This phrase has universal importance. All ancient calendars were originally based on the moon.


Mèn sauveur


The moon, a master computer


The "measure" of the lunar cycle is 28, 29 nights, sometimes 30, generally rounded off to 28, which for the human mind is a number particularly easy to use.


The successive phases divide the lunar cycle (the unity = 1) into three different images (Waxing, Full and Waning); theme of Unity in Triplicity. The importance of this number 3 is strengthened by the fact that when full, the Moon maintains its luminous roundness 3 consecutive nights, when new the Moon disappears for 3 consecutive nights. After complete disappearance of the moon (the black circle on our calendars), there is a metamorphosis in three distinct phases. Counting the absence that gives 4 successive appearances of the Moon. These 4 appearances divide the 28 nights into 4 periods of 7 (the "week" or in Latin "septimana", denoting the number 7, the number of stars in portentous Pleiades, a number that becomes sacred and fundamental). If considered before and after the Full Moon, these 4 periods of 7 can broken down into two periods of 14 (hence the term "fortnight"). It should be added that ancient civilizations thought 9 nights of "gestation" were needed for the new crescent moon to be reborn as the full moon (the "Nones" of the Roman calendar, which preceded the full visibility of the "Ides" (Vid, Id = to see).

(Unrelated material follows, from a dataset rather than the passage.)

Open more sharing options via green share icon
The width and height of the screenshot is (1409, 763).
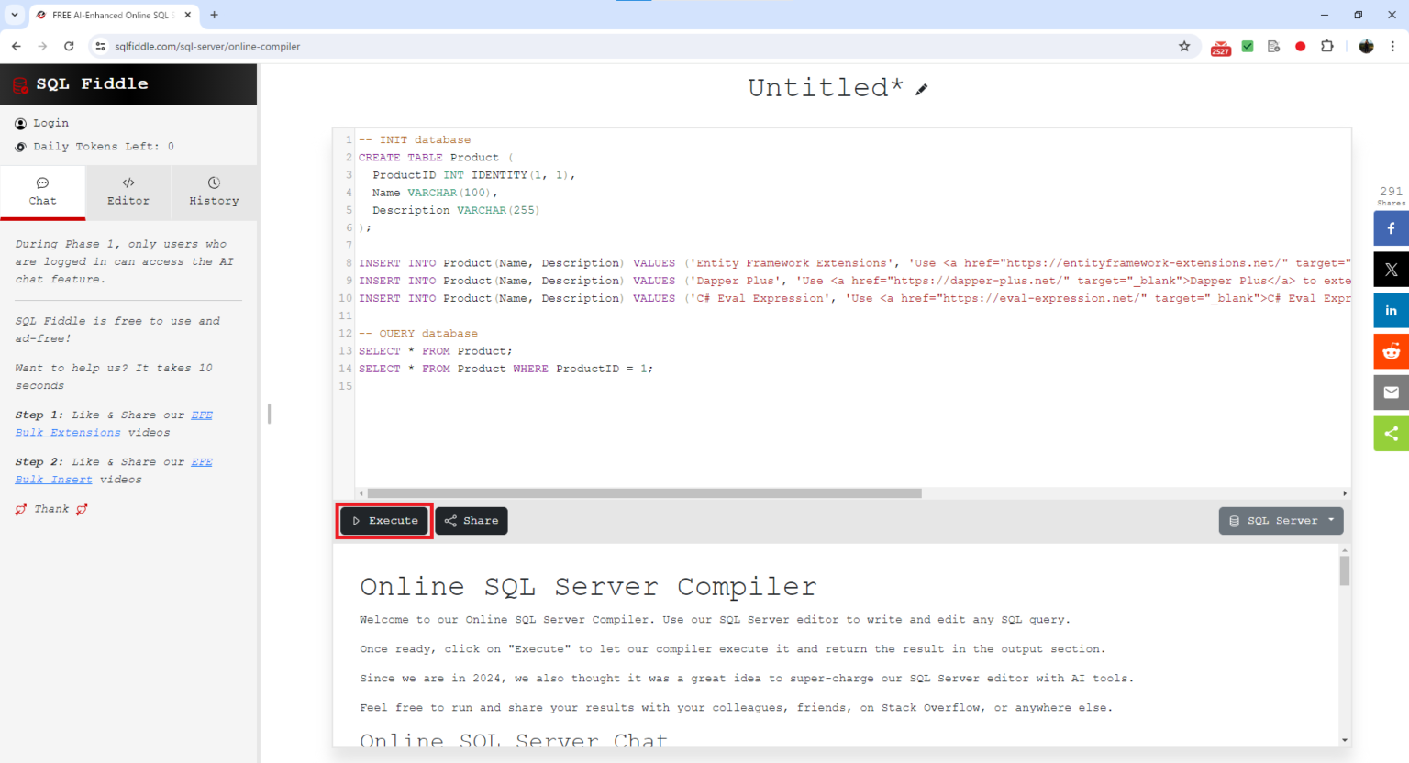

Also traking into consideration that 9 solar months bring a normal pregnancy to term, the moon’s number 9, so rich in mathematical possibilities, is still considered as the key-number in the development of any embryo ("Hera’s number" for the followers of Pythagoras, Isis’ number in Egypt, the number of Gwan Yin, the "giver of children" in China, the number symbol of incarnation of cosmic energy in an earthly creature).

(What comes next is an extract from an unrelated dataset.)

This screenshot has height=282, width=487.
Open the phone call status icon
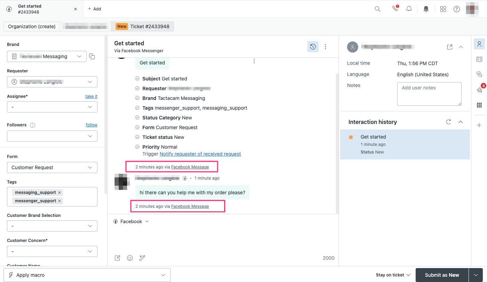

Mistress of computing time, mistress of thought

To cite Mircéa Eliade (Images et Symboles):
"The moon measures Time. Lunar rhythms always mark a ‘creation’ (new moons), followed by ‘growth’ (full moon), waning and death (the three nights with no moon).
It is very probably the image of this unceasing birth and death of the moon that helped to crystallize the intuitions of the first men on the periodicity of life and death, and which subsequently resulted in the myth of the periodic creation and destruction of the world…
This lunar symbolism of ‘birth-death-rebirth’ is manifested in a large number of myths and rites.
"


And more (The sacred and the profane) ;

We can speak of a "metaphysics of the moon"…

This Mistress of thought is located in an intermediate position, orbiting between the Earth and the starry sky. In the construction of myths, the Moon is the Representative, the Messenger (MSh, Mes, Mis: Her-Mes, Arte-Mis) delegated by the creative celestial power(s) to teach creatures of the sub-lunar world how to decode the Universe. When the higher, creative power is seen as a cosmic feminine matrix, the Representative is masculine: Sin the Mesopotamian, Ptah the Egyptian, master of computation, discoverer of the Law of Proportionality, Menuo the slave. After the "shift in religions" where the higher creative power became masculine, the messenger star became the Moon as Ritamish, Artemis (RT, rhythm, arithm: number, +MS).